Since medical treatment can be interrupted when patients experience significant weight loss, dehydration, or clinical malnourishment, the results of this study have important ramifications. Without proper supplementation, these patients would have continued to decline nutritionally. [The small sample size is a limitation to this study and supports the need for a larger trial.]
One immediate reform activists are hoping for is greater recognition and support of HIV nutrition among the American Society for Nutrition & ASPEN with the HIV Medical Association, IAPAC, The American Academy of HIV Medicine, and the IAS.
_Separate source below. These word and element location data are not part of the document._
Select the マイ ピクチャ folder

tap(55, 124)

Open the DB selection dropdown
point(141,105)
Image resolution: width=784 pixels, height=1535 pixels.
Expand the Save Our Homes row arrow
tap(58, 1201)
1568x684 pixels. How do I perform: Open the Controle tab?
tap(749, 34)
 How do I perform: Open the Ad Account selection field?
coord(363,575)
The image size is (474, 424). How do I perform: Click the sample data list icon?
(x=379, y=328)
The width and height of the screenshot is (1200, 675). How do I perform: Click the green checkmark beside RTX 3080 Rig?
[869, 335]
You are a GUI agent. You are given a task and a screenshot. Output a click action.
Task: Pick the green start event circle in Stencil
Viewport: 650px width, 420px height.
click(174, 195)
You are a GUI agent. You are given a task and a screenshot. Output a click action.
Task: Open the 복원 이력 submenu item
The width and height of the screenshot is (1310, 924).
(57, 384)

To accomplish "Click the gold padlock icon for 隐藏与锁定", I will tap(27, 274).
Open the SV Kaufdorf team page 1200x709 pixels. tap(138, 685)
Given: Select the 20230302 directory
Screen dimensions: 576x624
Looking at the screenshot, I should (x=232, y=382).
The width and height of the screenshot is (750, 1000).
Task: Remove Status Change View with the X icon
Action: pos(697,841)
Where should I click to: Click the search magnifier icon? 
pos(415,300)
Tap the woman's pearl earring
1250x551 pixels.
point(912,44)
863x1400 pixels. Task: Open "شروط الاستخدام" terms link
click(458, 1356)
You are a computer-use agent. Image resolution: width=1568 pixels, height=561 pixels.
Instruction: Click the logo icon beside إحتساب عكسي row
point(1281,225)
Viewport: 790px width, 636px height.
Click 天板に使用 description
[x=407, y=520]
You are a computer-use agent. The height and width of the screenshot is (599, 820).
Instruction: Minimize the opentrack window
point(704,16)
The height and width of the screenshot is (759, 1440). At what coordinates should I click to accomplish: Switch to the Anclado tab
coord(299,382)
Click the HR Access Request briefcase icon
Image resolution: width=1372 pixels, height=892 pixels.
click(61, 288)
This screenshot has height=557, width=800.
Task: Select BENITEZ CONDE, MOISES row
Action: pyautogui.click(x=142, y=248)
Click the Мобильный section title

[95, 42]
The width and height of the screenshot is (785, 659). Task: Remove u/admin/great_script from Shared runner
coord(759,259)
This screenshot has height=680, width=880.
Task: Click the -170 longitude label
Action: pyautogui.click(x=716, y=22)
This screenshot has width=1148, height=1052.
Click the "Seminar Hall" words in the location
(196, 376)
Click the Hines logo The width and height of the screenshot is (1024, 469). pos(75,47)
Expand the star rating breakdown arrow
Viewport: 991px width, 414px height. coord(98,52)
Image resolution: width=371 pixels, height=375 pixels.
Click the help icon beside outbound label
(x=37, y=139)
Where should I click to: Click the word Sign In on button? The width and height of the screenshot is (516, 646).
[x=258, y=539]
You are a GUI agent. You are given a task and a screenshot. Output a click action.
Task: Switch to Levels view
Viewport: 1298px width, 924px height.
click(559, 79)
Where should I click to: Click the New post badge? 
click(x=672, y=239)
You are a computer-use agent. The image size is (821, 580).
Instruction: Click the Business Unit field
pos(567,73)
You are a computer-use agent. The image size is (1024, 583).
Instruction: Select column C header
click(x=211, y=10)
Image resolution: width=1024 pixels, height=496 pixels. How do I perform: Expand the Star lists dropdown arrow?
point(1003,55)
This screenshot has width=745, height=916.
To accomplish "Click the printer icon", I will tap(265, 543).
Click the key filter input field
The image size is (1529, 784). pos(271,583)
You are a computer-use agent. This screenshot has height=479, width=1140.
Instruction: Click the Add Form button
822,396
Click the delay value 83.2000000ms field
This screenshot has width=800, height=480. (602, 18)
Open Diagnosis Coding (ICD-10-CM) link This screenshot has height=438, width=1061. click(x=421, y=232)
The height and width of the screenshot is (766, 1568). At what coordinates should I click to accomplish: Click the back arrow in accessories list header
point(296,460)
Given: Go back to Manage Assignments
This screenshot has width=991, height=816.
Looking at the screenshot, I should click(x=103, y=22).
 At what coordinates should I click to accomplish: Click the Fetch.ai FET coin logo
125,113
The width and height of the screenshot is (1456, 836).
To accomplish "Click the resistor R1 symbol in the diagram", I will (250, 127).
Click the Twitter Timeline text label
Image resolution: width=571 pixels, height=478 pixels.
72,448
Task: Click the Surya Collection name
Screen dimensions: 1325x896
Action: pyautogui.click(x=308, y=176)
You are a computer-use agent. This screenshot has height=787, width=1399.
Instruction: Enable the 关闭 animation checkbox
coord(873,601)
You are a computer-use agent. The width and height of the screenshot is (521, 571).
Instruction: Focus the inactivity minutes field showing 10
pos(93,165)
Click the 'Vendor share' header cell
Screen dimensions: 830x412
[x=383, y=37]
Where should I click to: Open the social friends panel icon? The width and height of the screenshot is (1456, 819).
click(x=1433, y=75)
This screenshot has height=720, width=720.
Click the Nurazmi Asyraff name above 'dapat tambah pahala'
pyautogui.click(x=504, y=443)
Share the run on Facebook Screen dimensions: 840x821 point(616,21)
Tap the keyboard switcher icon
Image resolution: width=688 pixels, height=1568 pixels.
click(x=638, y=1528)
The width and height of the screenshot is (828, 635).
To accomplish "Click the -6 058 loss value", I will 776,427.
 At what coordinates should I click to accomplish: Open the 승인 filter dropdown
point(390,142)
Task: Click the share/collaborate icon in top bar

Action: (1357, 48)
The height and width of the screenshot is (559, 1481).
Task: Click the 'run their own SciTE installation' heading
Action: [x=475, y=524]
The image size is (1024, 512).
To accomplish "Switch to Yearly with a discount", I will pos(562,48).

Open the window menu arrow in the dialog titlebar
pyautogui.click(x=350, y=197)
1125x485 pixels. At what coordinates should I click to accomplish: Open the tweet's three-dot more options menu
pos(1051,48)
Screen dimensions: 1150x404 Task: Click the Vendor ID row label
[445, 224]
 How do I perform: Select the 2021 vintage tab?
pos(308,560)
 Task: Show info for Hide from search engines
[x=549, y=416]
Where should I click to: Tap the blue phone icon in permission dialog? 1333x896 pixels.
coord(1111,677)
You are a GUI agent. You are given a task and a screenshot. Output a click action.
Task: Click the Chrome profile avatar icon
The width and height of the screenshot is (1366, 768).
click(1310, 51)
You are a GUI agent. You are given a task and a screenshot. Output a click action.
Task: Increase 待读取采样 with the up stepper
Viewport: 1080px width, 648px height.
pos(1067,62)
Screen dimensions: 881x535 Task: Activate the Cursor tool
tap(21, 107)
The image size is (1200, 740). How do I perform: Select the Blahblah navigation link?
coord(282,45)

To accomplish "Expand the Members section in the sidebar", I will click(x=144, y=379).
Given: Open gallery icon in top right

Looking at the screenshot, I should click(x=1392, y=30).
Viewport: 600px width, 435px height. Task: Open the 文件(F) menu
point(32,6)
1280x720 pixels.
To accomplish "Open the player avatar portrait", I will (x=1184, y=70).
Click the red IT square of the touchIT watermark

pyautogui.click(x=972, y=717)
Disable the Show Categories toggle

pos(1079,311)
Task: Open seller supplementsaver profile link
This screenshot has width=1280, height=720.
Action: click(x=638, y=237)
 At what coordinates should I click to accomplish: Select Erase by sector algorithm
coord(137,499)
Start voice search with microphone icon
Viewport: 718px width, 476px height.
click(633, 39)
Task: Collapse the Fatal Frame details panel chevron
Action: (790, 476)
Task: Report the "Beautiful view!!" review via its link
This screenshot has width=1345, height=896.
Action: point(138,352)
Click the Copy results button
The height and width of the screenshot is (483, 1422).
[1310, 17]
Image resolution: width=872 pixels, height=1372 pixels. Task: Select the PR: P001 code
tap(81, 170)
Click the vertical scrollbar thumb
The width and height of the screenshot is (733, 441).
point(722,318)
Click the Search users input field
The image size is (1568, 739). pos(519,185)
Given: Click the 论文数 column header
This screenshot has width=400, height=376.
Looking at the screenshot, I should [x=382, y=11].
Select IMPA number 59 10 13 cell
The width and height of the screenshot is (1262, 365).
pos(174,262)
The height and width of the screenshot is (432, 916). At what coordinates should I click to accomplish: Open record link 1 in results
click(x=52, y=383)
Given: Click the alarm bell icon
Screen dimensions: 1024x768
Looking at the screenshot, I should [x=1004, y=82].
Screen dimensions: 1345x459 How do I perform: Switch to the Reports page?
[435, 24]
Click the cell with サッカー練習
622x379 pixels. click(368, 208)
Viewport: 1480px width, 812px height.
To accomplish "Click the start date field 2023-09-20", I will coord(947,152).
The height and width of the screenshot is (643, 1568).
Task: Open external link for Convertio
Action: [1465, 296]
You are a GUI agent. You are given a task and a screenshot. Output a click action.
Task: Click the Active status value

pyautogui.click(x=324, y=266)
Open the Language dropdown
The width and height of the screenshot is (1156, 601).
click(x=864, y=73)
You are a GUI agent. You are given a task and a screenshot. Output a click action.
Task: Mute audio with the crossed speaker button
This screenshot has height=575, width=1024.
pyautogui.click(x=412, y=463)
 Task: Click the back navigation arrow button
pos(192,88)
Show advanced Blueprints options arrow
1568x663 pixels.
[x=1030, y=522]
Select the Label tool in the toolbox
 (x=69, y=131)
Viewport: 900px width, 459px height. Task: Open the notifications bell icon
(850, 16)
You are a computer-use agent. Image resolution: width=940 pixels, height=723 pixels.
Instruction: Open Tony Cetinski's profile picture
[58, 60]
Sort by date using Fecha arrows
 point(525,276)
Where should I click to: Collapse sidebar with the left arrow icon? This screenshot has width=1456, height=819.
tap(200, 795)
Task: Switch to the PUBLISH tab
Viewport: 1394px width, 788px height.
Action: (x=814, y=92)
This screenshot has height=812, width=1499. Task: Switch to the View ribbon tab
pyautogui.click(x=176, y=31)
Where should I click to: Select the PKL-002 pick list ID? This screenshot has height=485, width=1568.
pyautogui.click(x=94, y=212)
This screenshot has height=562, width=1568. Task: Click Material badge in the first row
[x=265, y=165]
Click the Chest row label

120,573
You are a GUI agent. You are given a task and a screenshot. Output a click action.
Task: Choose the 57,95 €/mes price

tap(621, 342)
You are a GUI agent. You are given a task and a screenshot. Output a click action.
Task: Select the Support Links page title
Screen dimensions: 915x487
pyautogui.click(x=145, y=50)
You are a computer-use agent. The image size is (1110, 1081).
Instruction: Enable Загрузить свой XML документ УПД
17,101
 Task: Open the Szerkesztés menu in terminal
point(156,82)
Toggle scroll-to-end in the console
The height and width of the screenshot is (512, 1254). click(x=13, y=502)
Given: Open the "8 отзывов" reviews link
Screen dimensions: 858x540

AIDS 2022 is going to be pulled in a dozen directions, between monkeypox, COVID-19, the advance of long-acting antiretrovirals, the Ukraine HIV+ refugee diaspora, the continued pursuit of a cure in the HIV Research Collaboratories, the AIDS Clinical Trials Groups, the Military HIV Research Program (MHRP), and other publicly sponsored research programs. We’re going to be awash in new data. The 24th International AIDS Conference in Montreal this July is going to be the location where we affirm the resilience of the science and advocacy that’s characterized the AIDS crisis by demanding more advances, more improvements to HAART, more access to treatment… and for millions of people with HIV and their families, demands for more calories and more micronutrients as T-cell counts are going to be proportionate to access to clinical nutrition. Global food security becomes a dominant predictor of our continued collective community’s survival.